Data for the task:
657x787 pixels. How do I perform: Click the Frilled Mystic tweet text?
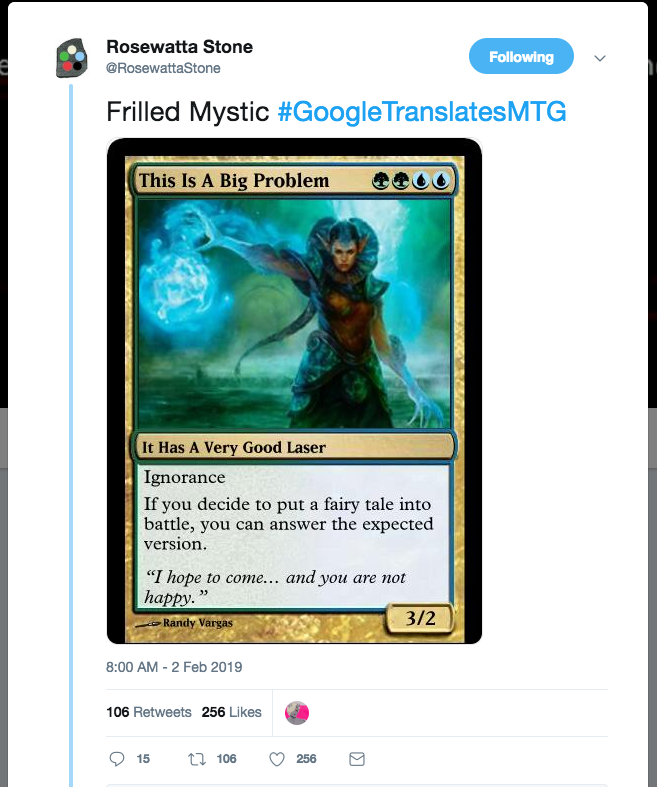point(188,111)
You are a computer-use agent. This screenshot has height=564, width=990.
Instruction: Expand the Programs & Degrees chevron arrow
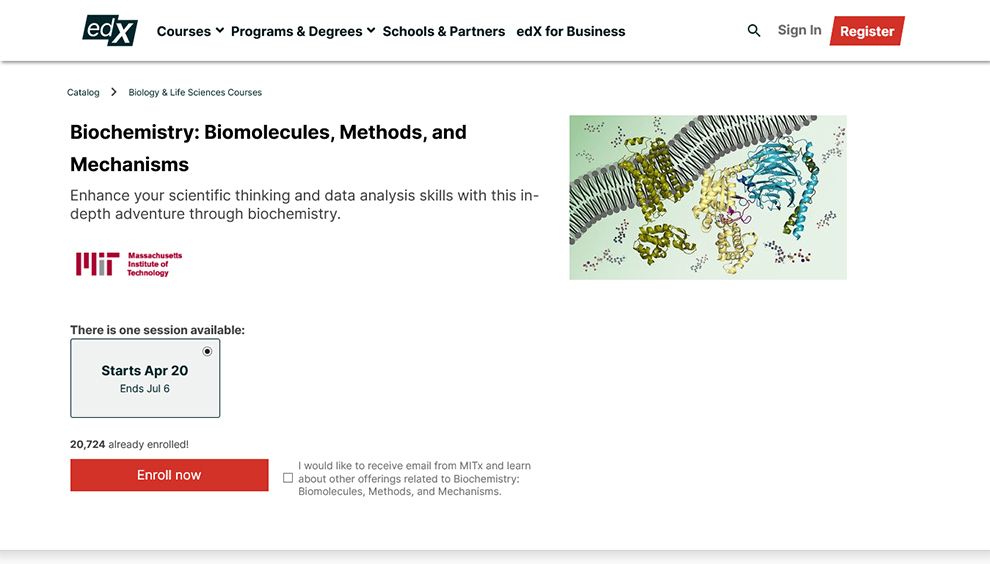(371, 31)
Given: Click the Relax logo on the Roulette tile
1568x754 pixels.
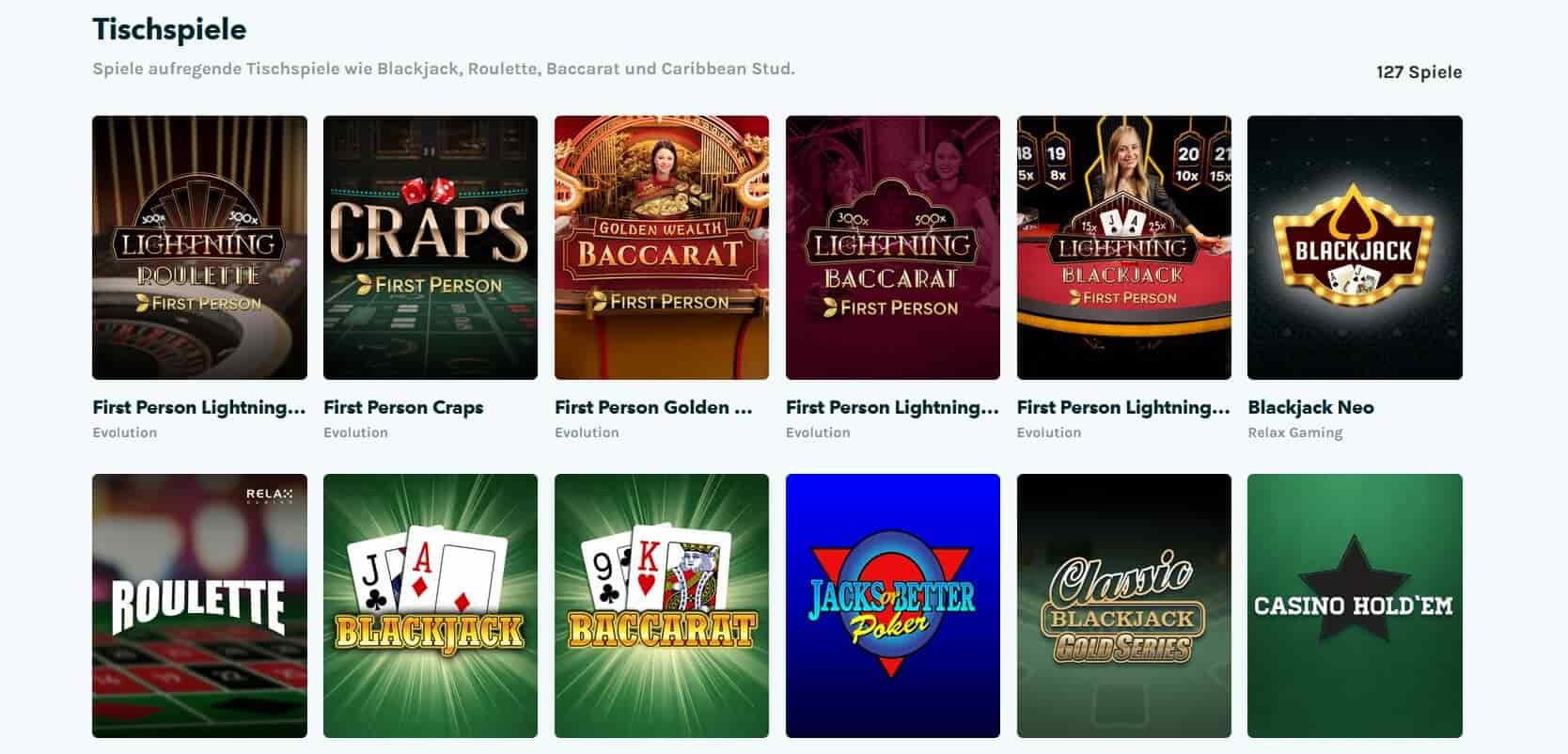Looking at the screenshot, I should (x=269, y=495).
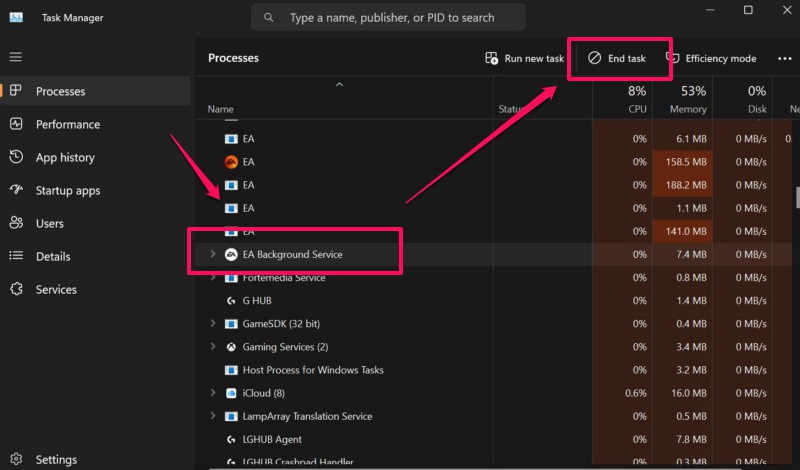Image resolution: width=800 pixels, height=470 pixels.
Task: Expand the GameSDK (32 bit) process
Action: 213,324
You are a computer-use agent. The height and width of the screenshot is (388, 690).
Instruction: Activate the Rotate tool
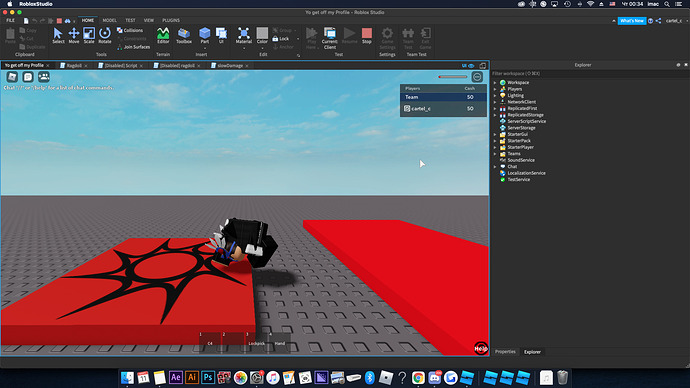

Instructions for the task: Above are the records; return the lines in them from the one with "Instruction: Expand the" to the one with "Given: Click the", inclusive, exactly and without images.

Result of this exercise:
Instruction: Expand the Programs & Degrees chevron arrow
(371, 31)
Given: Click the Relax logo on the Roulette tile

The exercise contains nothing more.